Portion Control

Source: prevention.com via Amy on Pinterest

Did you know that even if you eat healthy foods if you do not practice portion control, you can still end up gaining weight? It’s very simple, like computer security made easy!

I found an illustration at Pinterest that can guide us on how to take portions on kinds of food we usually eat. I will be practicing this immediately!

How Vegetables Fill You Up

This is the reason why you should eat more vegetables and try not to fill yourself up with empty calories – oily foods, soda, junk food and those foods that is so delicious to eat but make your hungrier after you eat them!

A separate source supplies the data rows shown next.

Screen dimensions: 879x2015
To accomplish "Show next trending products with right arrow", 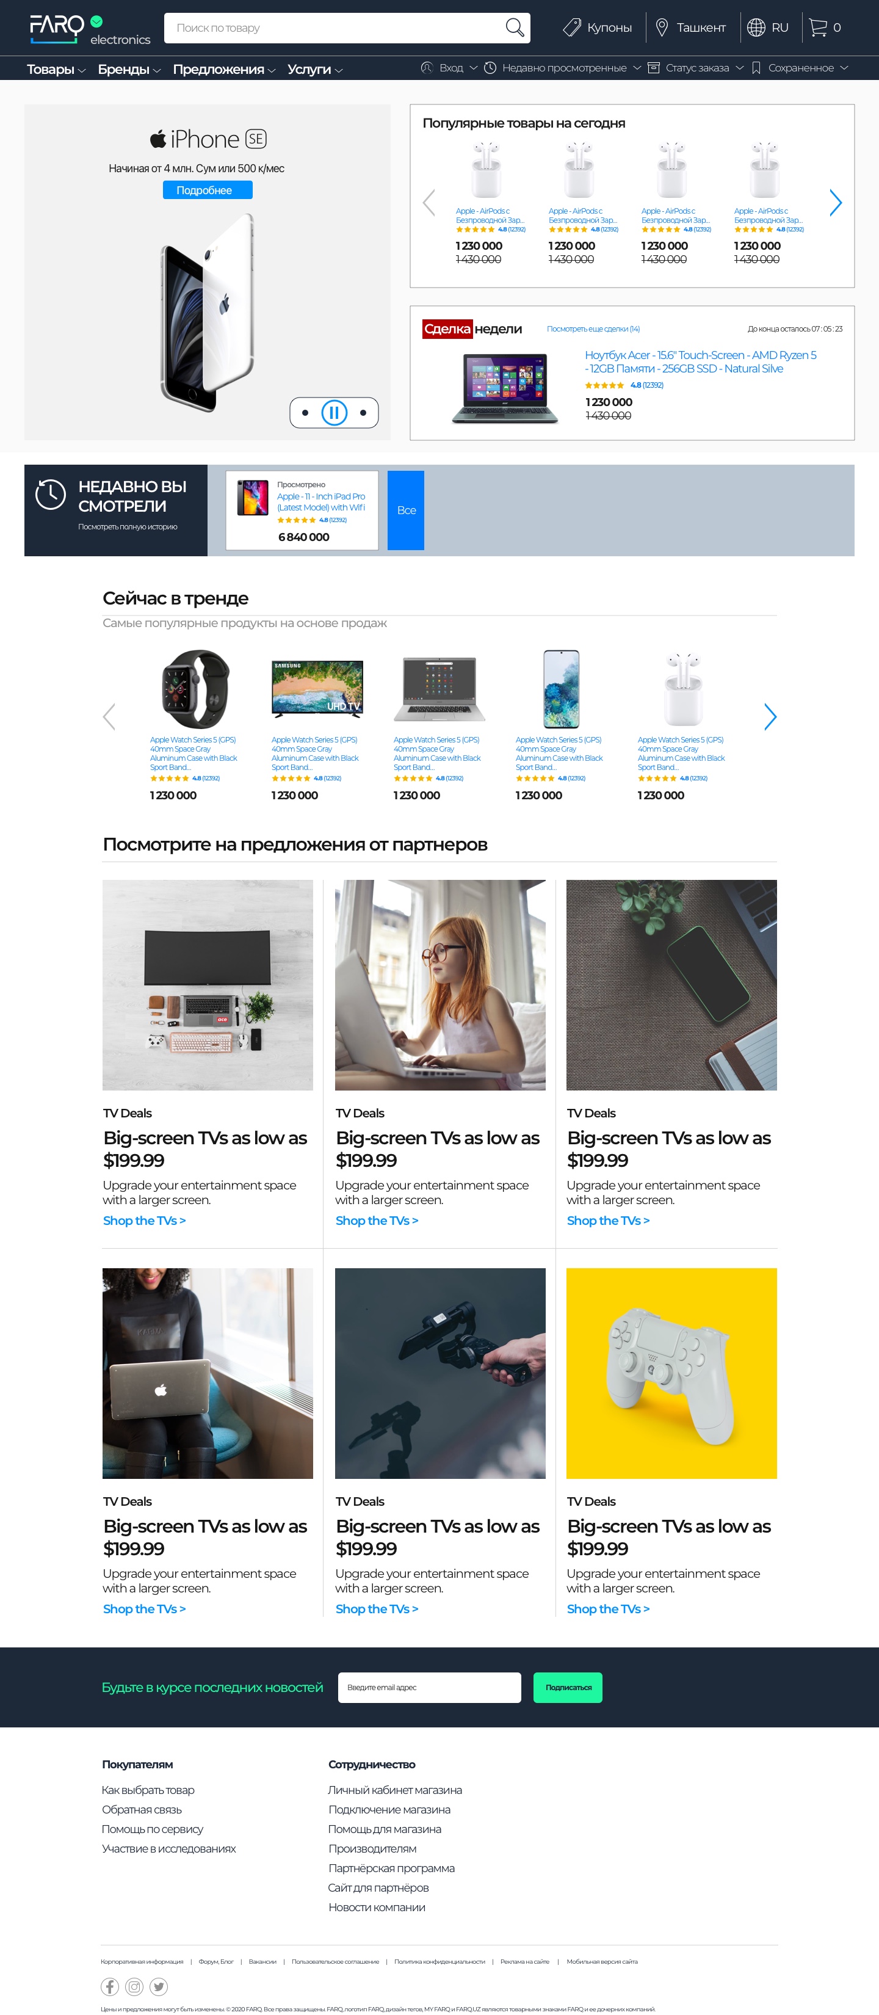I will (x=770, y=716).
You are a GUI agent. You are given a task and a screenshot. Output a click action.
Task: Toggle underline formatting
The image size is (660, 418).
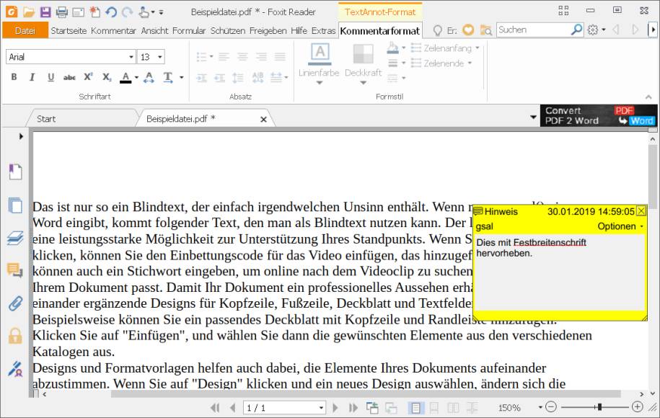coord(50,76)
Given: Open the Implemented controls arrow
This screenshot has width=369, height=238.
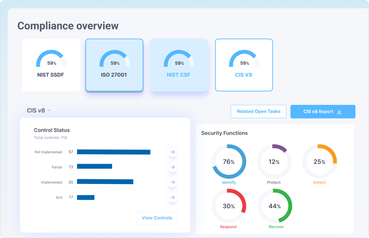Looking at the screenshot, I should (x=173, y=182).
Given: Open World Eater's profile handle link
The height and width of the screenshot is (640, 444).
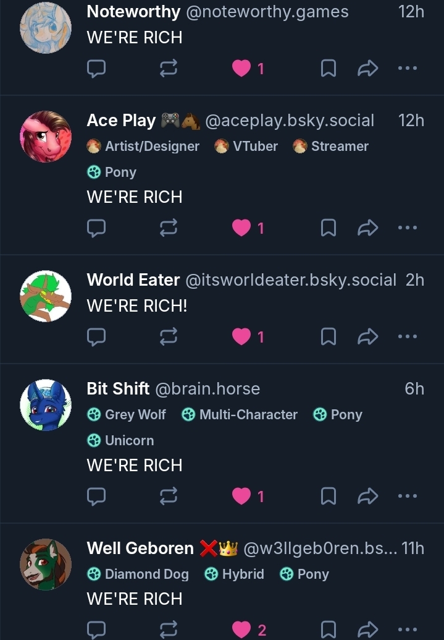Looking at the screenshot, I should click(290, 280).
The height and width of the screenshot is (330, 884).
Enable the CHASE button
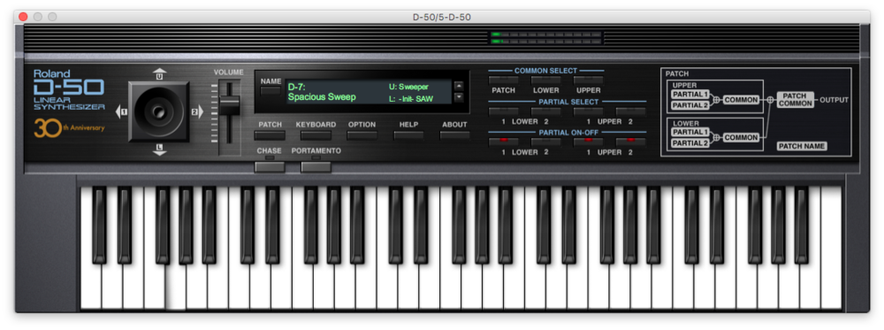270,166
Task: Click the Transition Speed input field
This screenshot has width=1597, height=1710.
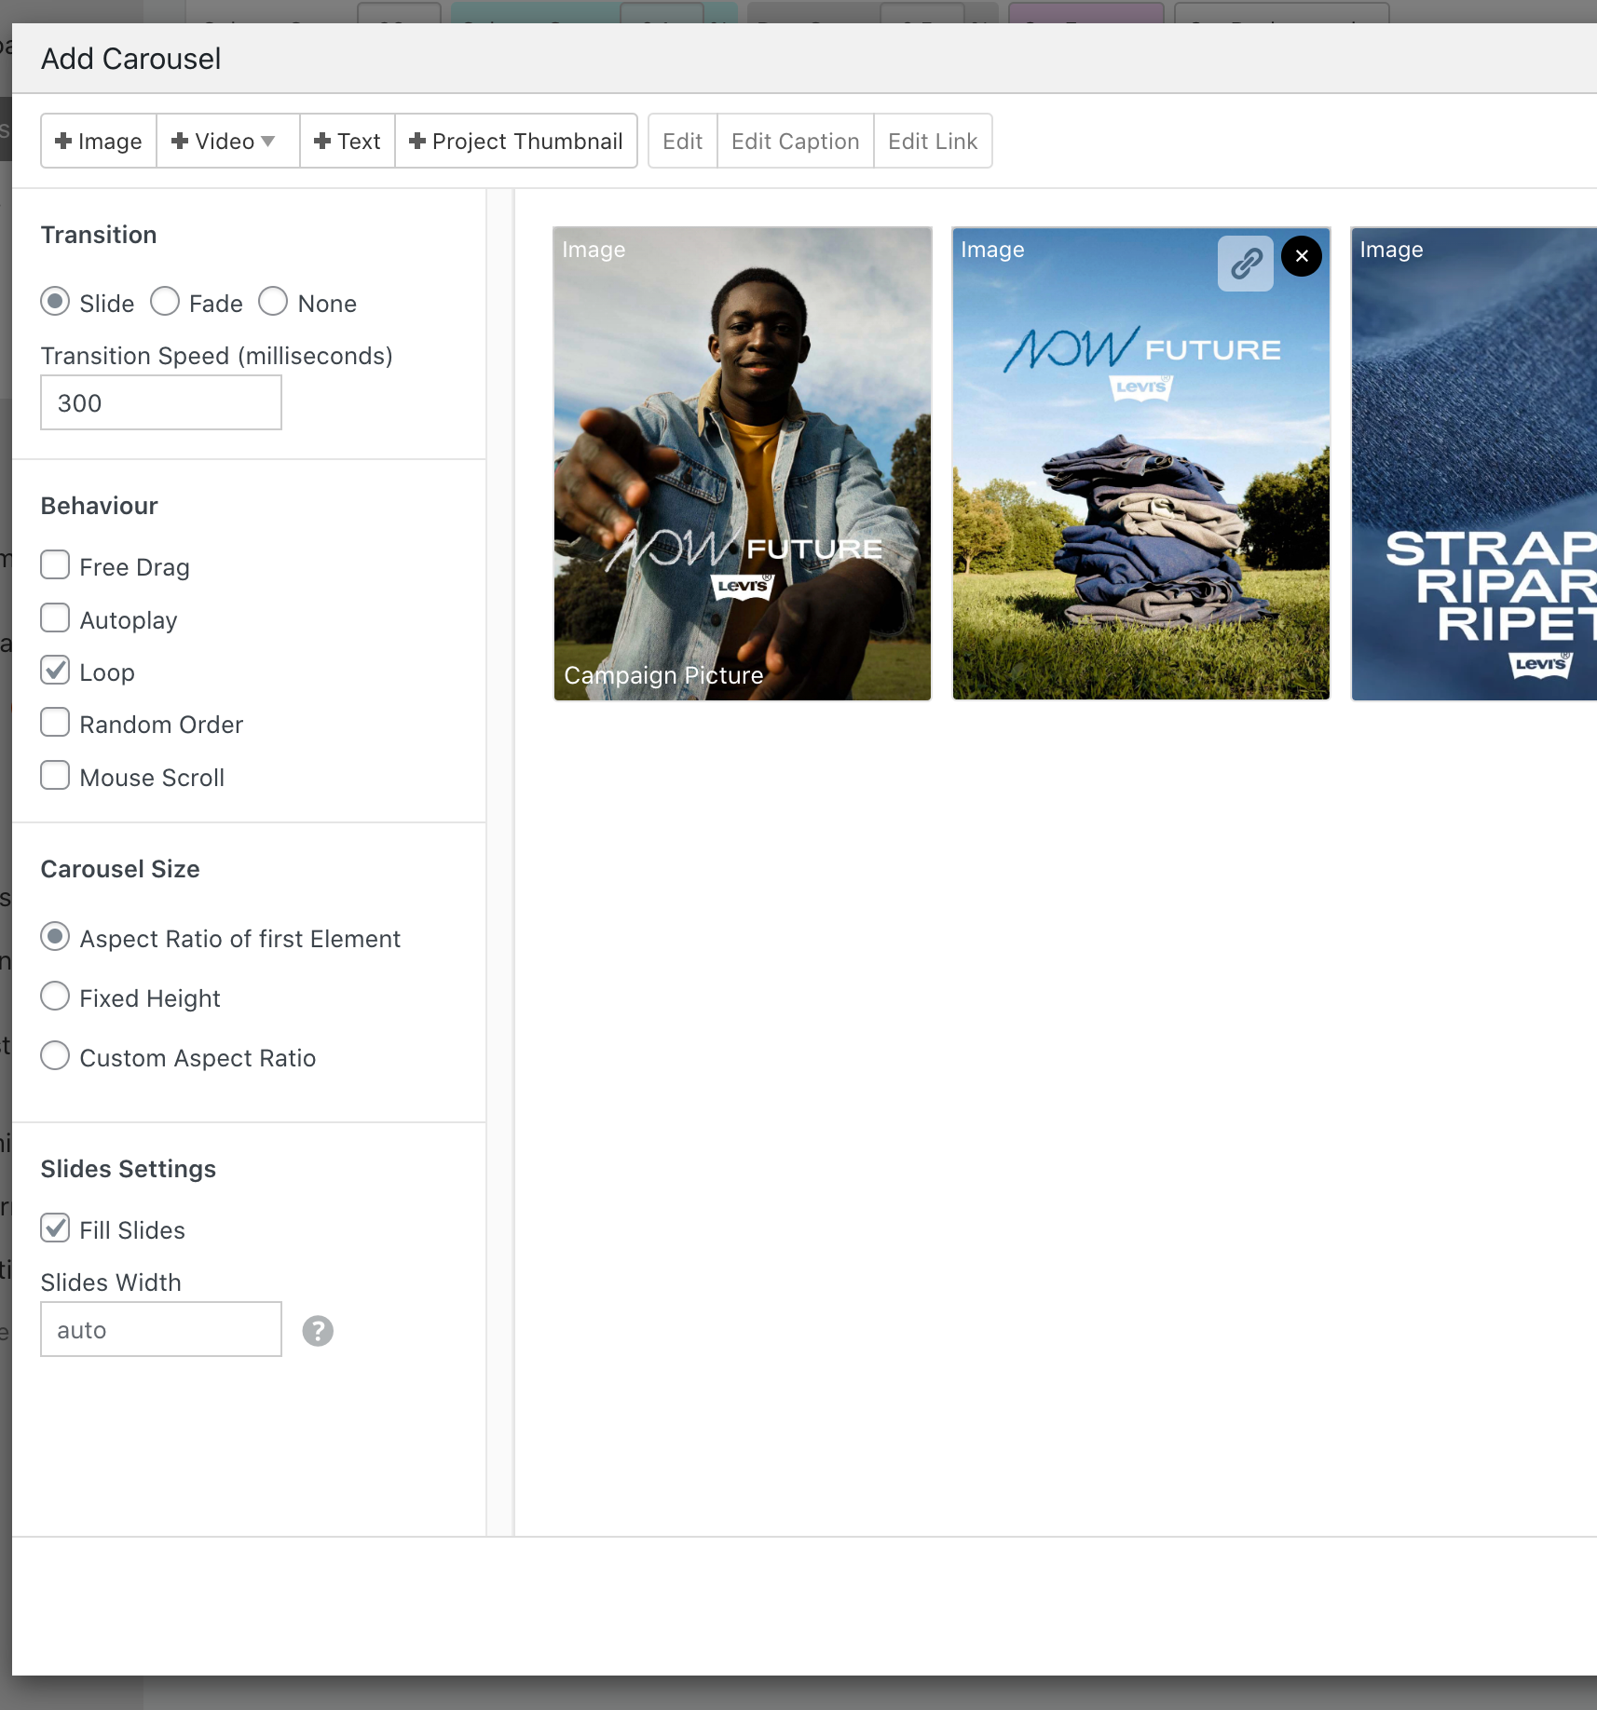Action: (x=161, y=403)
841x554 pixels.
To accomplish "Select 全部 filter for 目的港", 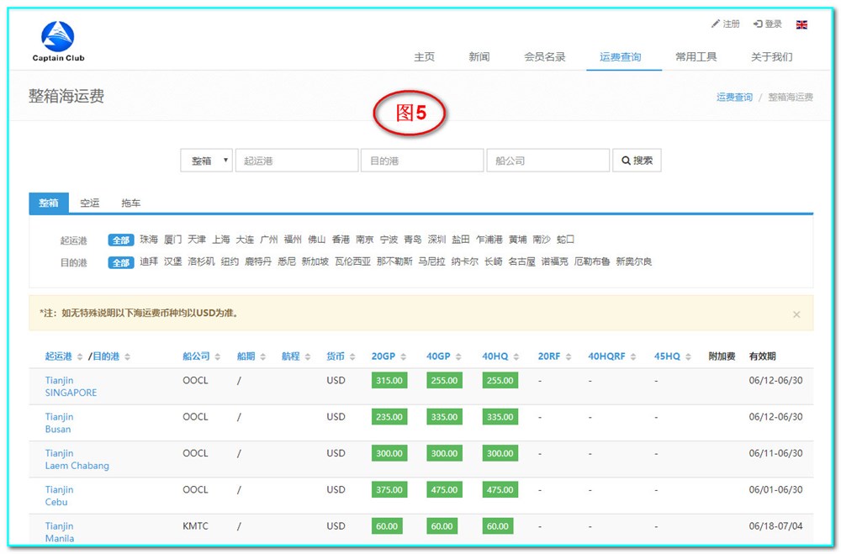I will (x=121, y=262).
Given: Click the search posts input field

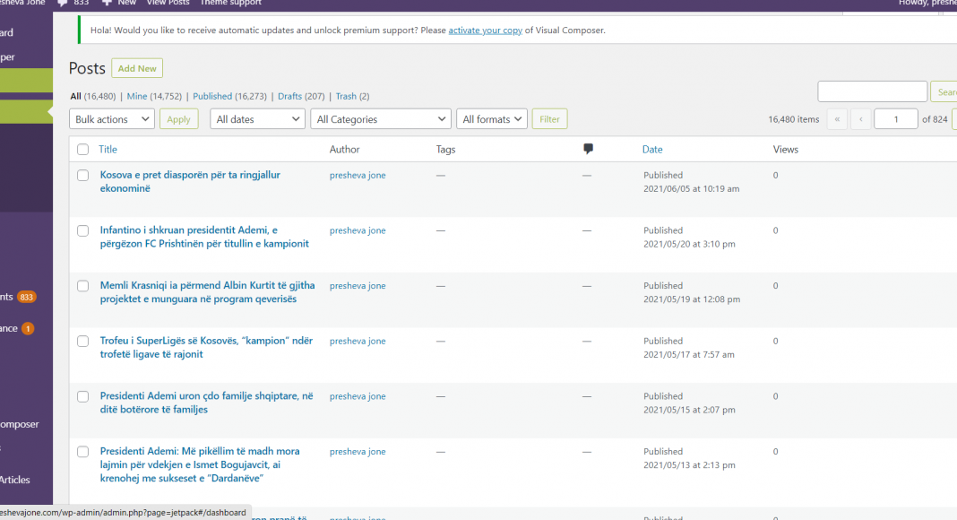Looking at the screenshot, I should [872, 91].
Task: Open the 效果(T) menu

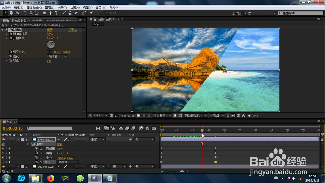Action: point(62,7)
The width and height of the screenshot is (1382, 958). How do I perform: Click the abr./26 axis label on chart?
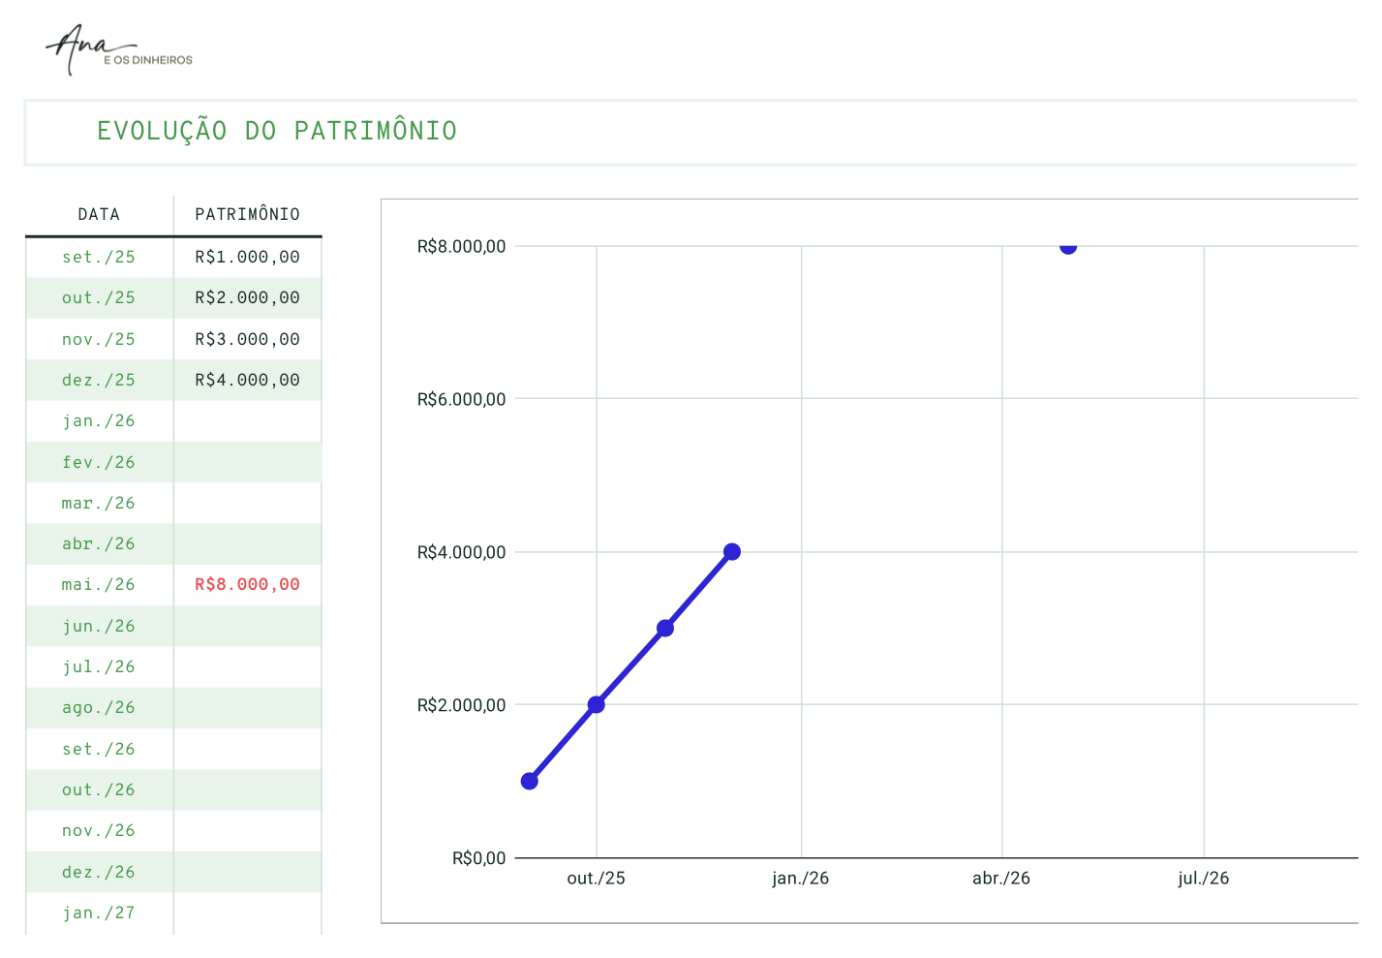pos(1001,879)
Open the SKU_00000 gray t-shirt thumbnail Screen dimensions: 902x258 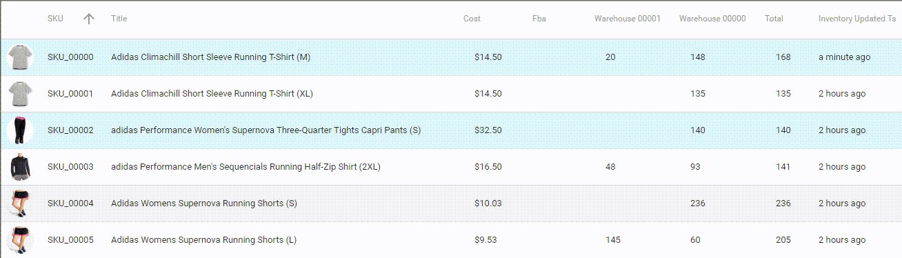pyautogui.click(x=20, y=57)
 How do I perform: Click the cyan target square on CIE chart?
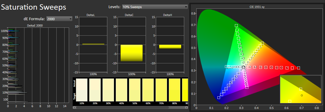click(x=226, y=67)
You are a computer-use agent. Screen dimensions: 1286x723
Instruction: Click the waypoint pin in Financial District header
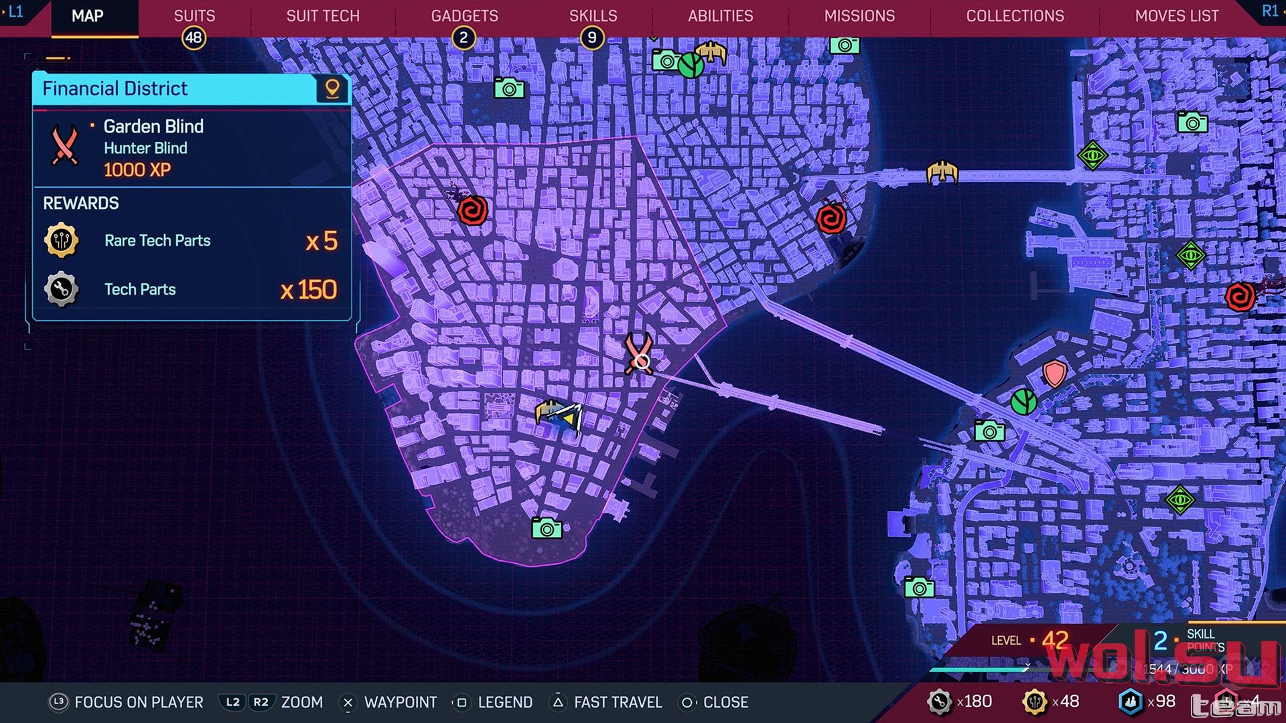click(x=332, y=88)
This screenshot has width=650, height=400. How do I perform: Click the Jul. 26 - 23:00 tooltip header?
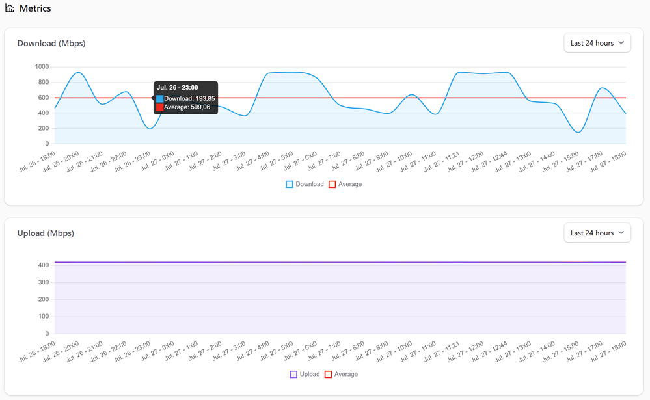[x=178, y=87]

As you can see with the illustration, 400 calories vary depending on what type of food you take. This is very important when you are trying to lose weight. 400 calories of the good kind of food will not only help you feel full longer, it will be easier to burn the calories off too. 400 calories of chicken for example will make you hungry only a few hours after you eat it. Not to mention the oil, fat and bad kind of carbs you can get from the frying.

Just a friendly reminder now that it is the holidays!

Take Out Food vs. Home Cooked Meals

1. You get to save more when you cook meals from home.
2. Your family eats healthier food.
3. They get to eat more too, as you can see. Take out food can only take you that far with $20. That’s only for one eating. $20 of groceries can feed you for days.

While it is perfectly fine to indulge in eating out once in a while, I believe nothing gets better than staying home and eating homecooked meals! (I should learn how to cook!)